The Bulgarian Socialist Party in a chimerical attempt to elect a government

President Roumen Radev has given the third and final exploratory mandate to seek to form a government to the leader of the Bulgarian Socialist Party (BSP), Kornelia Ninova, who has pledged to present a candidate Prime Minister on September 3.

If this third stage of the process fails, Bulgaria would have to hold its third parliamentary elections this year, a development widely seen as inevitable.

Indeed, the groups holding the largest shares of seats in the National Assembly oppose this last attempt to form a government, while at least one refuses to accept the idea of ​​the election of a government appointed by BSP.

Cable TV presenter Slavi Trifonov’s ITN party, as the largest parliamentary group, received the first mandate but overruled the appointment of its proposed cabinet, saying it wanted Bulgaria to hold new parliamentary elections. The GERB-UDF, second group, accepted the second mandate but returned it immediately.

Ninova said her party would immediately approach other groups for talks on a proposed government.

“We will make an effort to form a regular cabinet with a majority in parliament, which will take reform measures, to change the current model of government, to ensure the stability of Bulgaria and the security of Bulgarian citizens in the coming months. We will do our best to ensure security and stability,” she said.

“We will suggest to our colleagues from other parties that all conversations be public from beginning to end,” Ninov said.

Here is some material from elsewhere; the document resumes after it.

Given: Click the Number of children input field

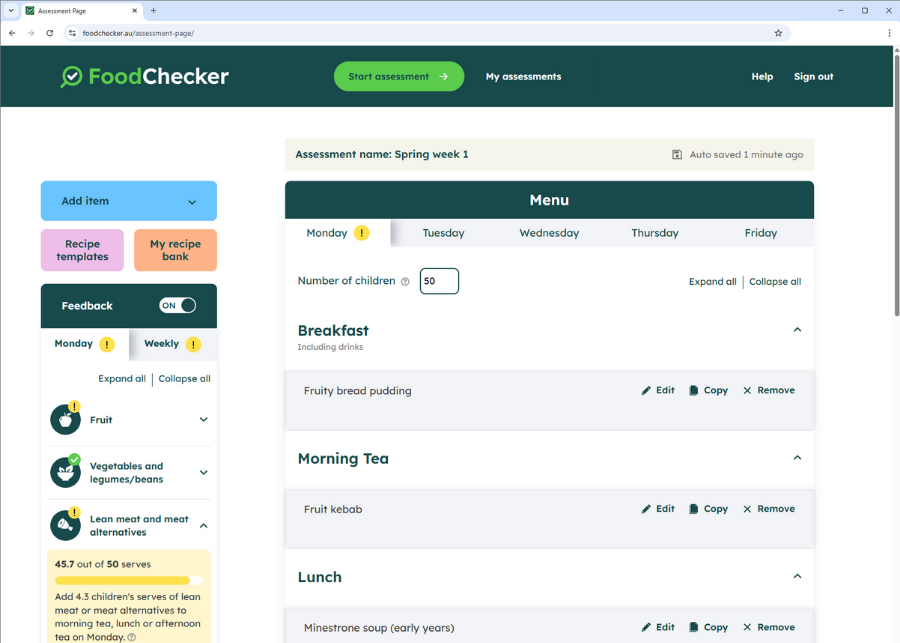Looking at the screenshot, I should (439, 282).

At such difficult times, all sorts of manipulations, rumors and gossip begin, which would harm a serious negotiation process. That’s why we’ll suggest, hopefully they’ll agree, that everything be public from start to finish. Let people know who insists on what, who doesn’t want it and why they don’t want it,” she said.

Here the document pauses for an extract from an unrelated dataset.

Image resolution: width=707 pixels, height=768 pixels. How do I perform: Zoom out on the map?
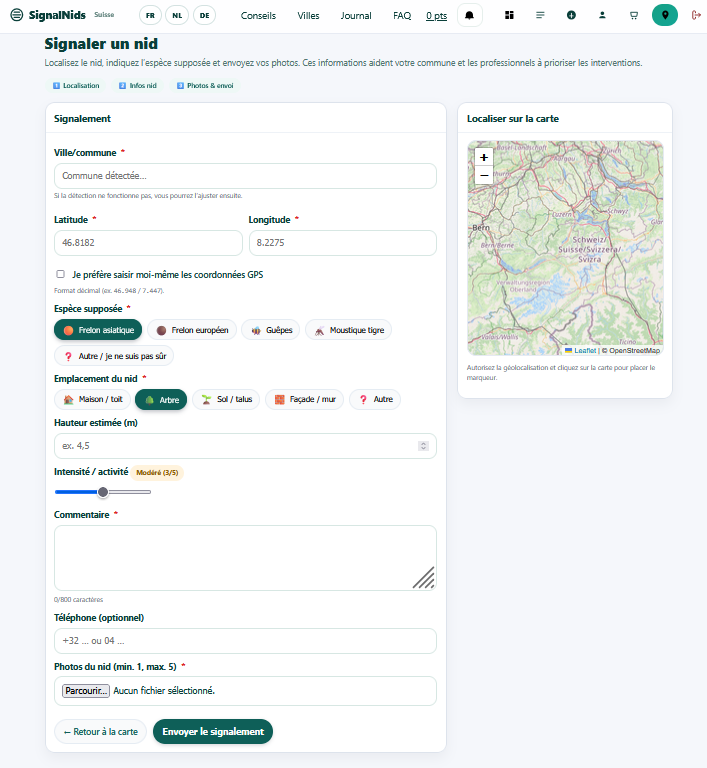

On August 26, when Ninova announced – ahead of the president’s office – that his party would receive the third term, ITN said it would vote against any proposed cabinet, especially one appointed by the BSP.

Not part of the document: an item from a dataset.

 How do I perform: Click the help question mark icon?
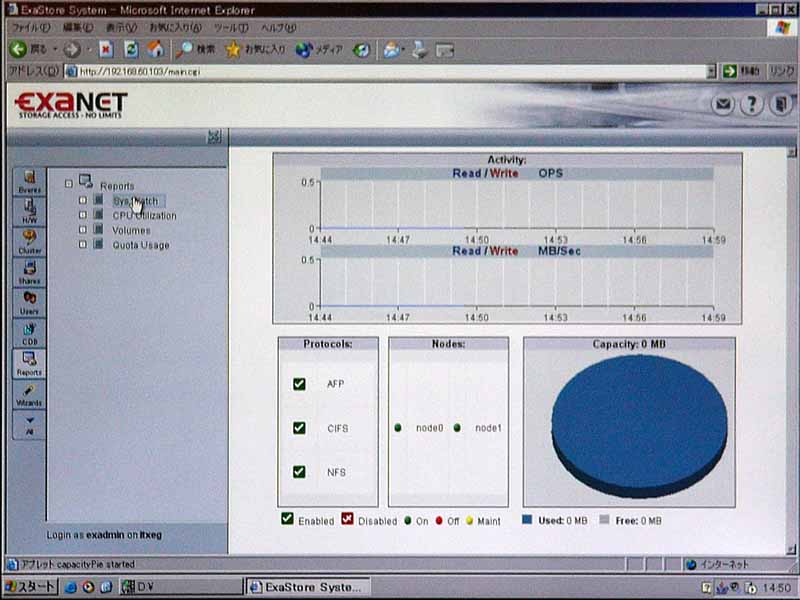(751, 104)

The co-leader of the Democratic Bulgaria coalition, Hristo Ivanov, regretted that Radev had not held preliminary consultations in search of the most suitable mandate holder and recalled that Democratic Bulgaria had already decided not to support a cabinet proposed by BSP.

The constituent parties of the Bulgarian Democratic Coalition will decide this weekend whether or not to participate in the talks with the BSP.

Nikolai Hadzhigenov from the group “Rise Up Bulgaria! We are coming,” the smallest group in the current National Assembly, said the group would participate in negotiations, but was skeptical that a consensual solution could be reached.

The GERB-UDF expressed skepticism about the election of a regular government and accused Radev of wanting to keep the caretaker government he appointed in place until the autumn presidential elections in which he is seeking a second term.